Mark Longenecker, CRISTA Vice President of Senior Living, opened the event with prayer and an introduction that emphasized the importance of advance care planning and directives. Eighty-two attendees came to watch the film and to ask questions of the three-member panel afterward.
Moderator, Stephanie Mehl, from Providence Hospicce of Seattle, said “We need to talk about death and dying before we can have good end-of-life care in this country,” and that she is seeing a positive shift in our culture as Baby Boomers age and are confronted with their own mortality.
In the film, Atul Gawande explores how our healthcare system focuses on finding a cure instead of how patients’ true wishes can be honored. Doctors tend to approach diseases with a desire to fix or cure them, thereby making it hard to talk honestly about aging and dying, stages of life that cannot be fixed.
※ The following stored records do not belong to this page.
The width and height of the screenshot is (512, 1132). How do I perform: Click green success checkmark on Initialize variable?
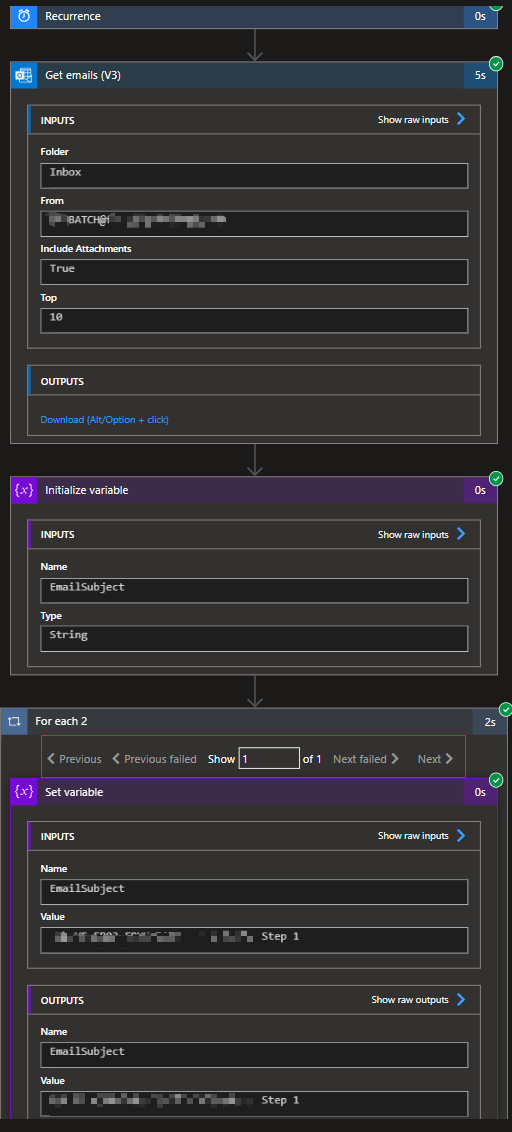496,478
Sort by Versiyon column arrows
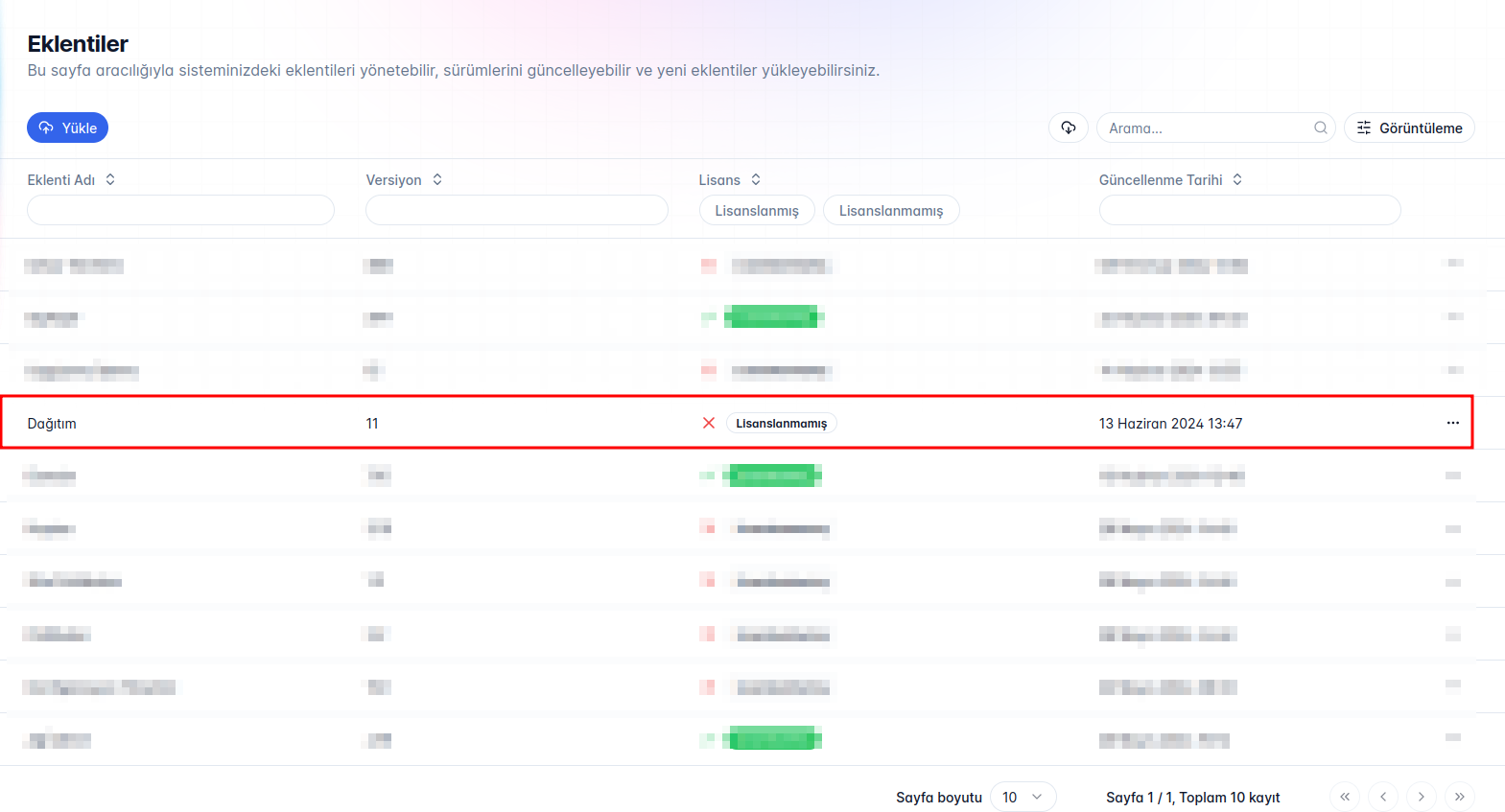 click(x=437, y=179)
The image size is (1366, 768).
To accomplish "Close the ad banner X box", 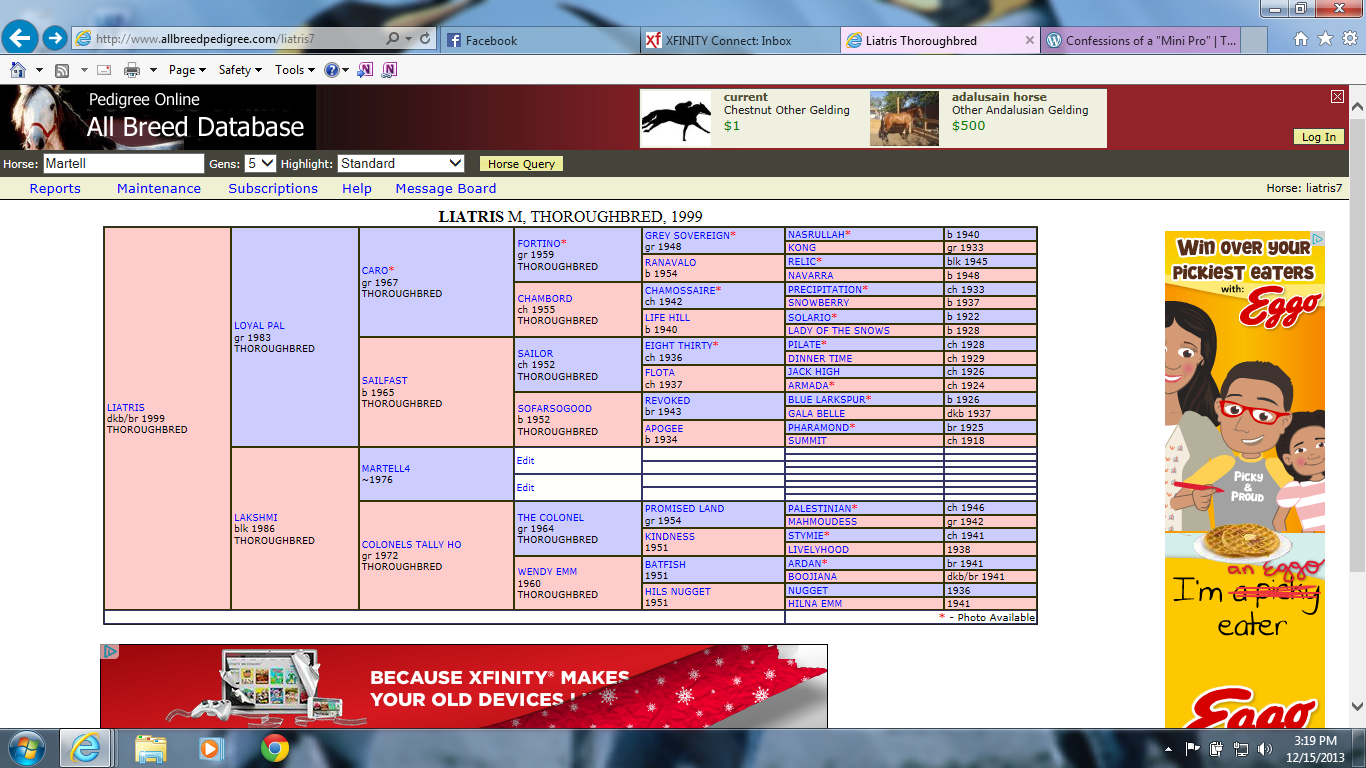I will (x=1337, y=97).
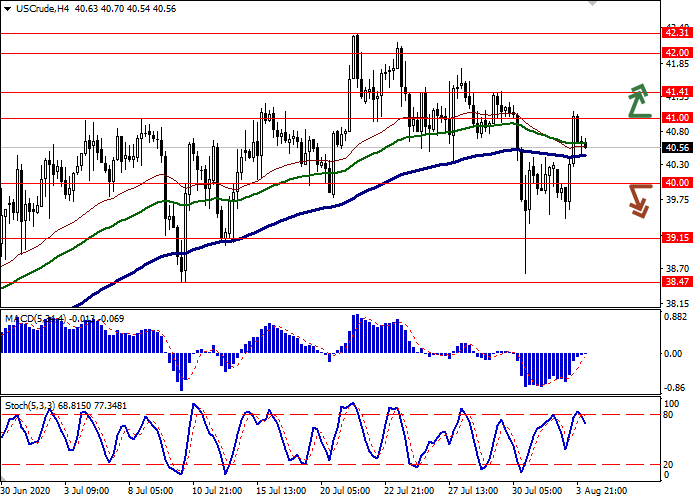
Task: Select the current price 40.56 label
Action: (677, 148)
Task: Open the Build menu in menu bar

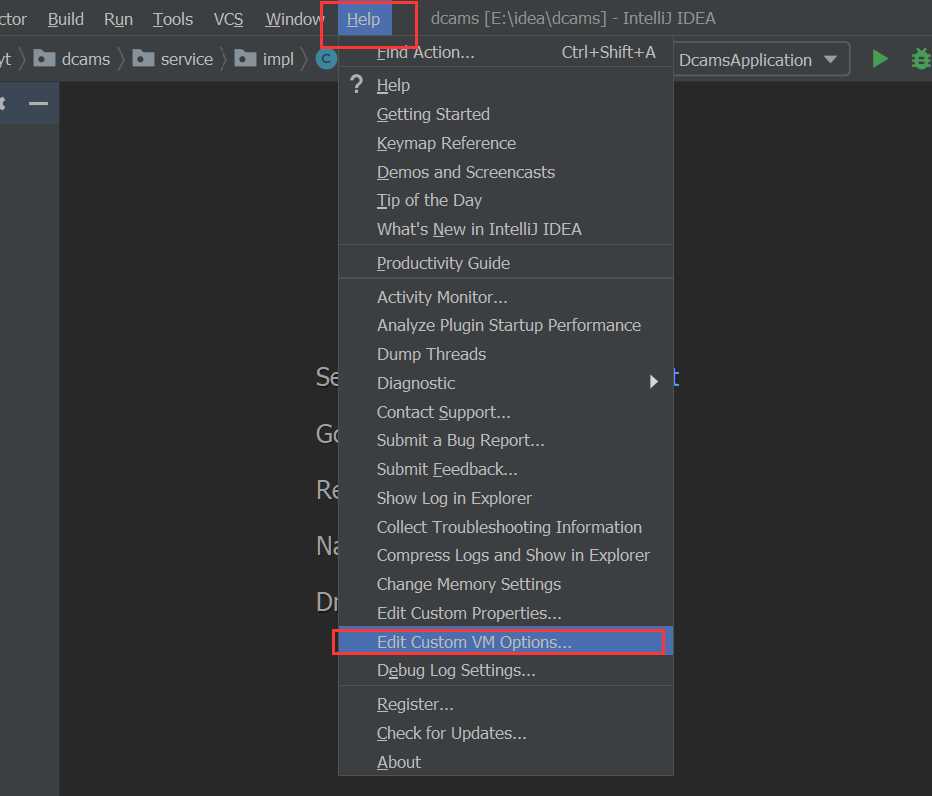Action: click(x=66, y=19)
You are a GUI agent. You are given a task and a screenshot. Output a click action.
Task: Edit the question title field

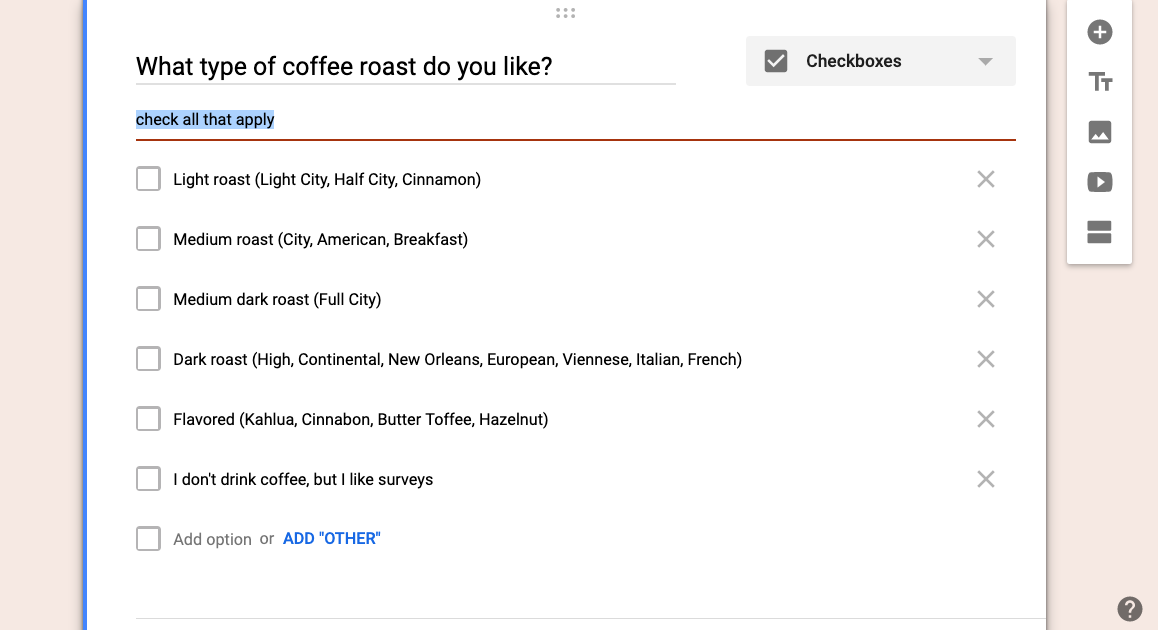click(x=405, y=66)
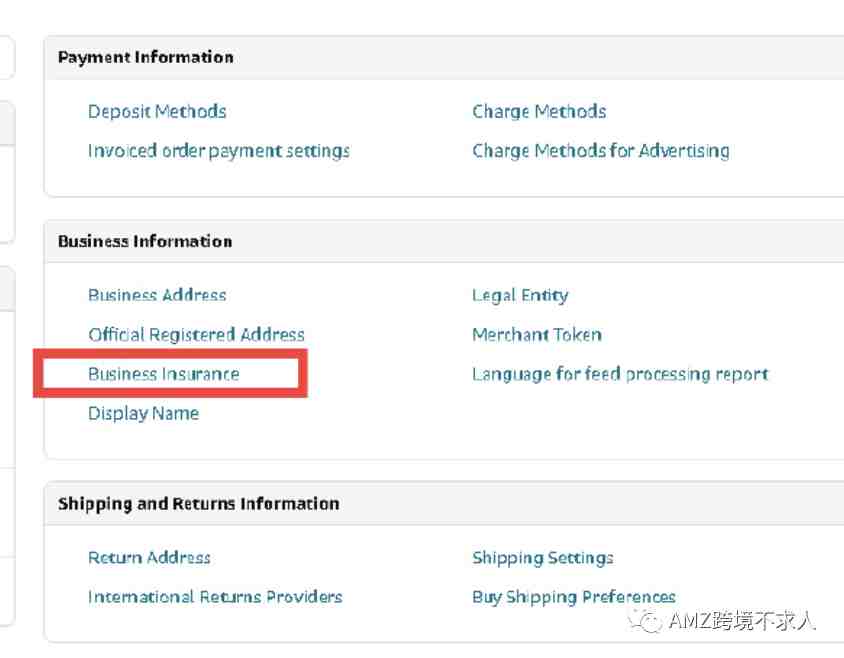This screenshot has height=658, width=844.
Task: Open Official Registered Address link
Action: (196, 334)
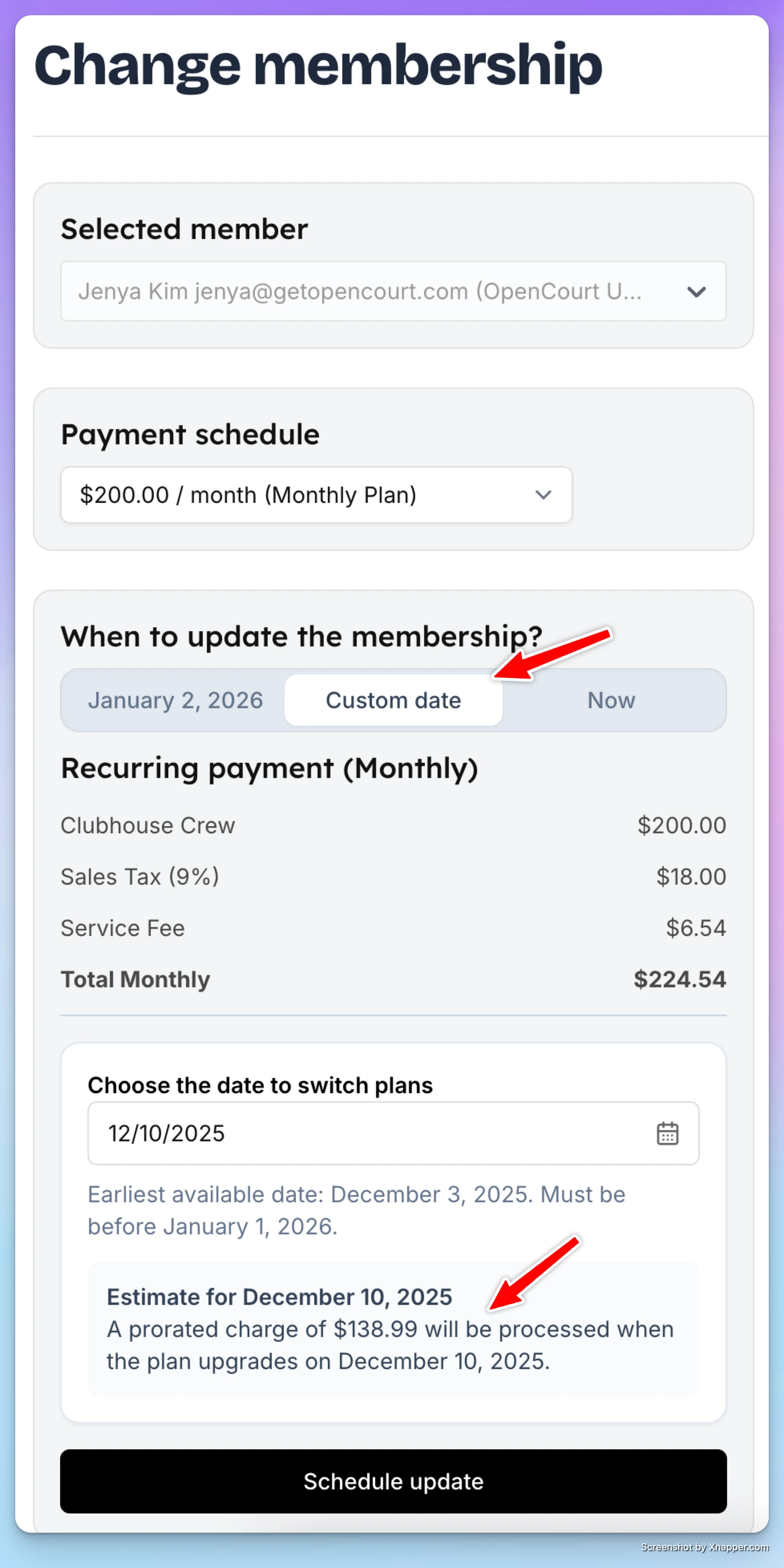Click the Recurring payment (Monthly) heading
This screenshot has width=784, height=1568.
click(269, 768)
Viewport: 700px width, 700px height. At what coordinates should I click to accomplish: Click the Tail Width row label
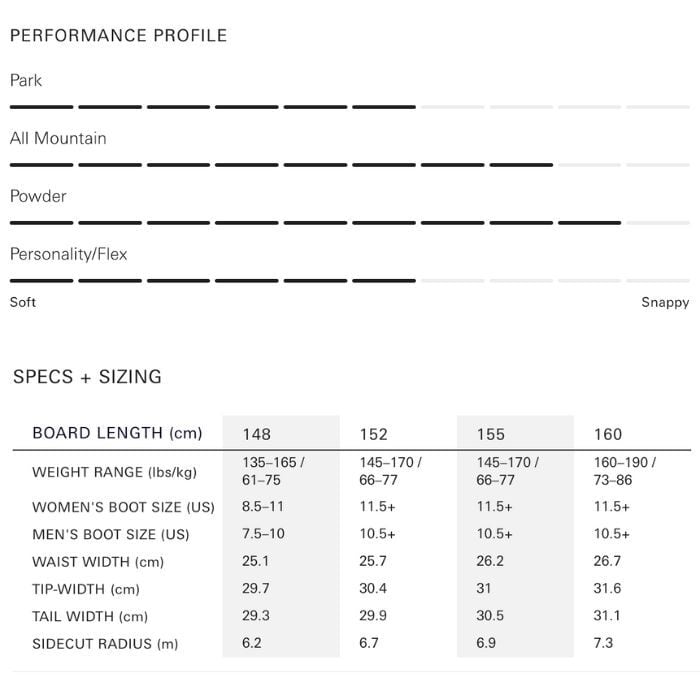[x=90, y=617]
Some conversation starters for patients and families can begin with 1. What fears do you have? 2. What are your goals? 3. At what point would you like to end treatment options that might be making your quality of life worse?
Following the documentary, a three-member panel that included Dr. James Gordon, Leslie Palmer and R Eshwar, answered questions from the audience mainly about the differences between palliative care and hospice. Palliative care is multi-disciplinary care involving many health professionals and is focused on what patients and families want for enhancement and quality of life. Hospice is palliative care delivered at the end of life and is not alternative care or withdrawal of medication. It is a positive extension and the next phase of the best standard care.
Attendees were urged to have discussions with family members regarding their wishes and to put those wishes in Advance Directives before a crisis of disease or accident occurs.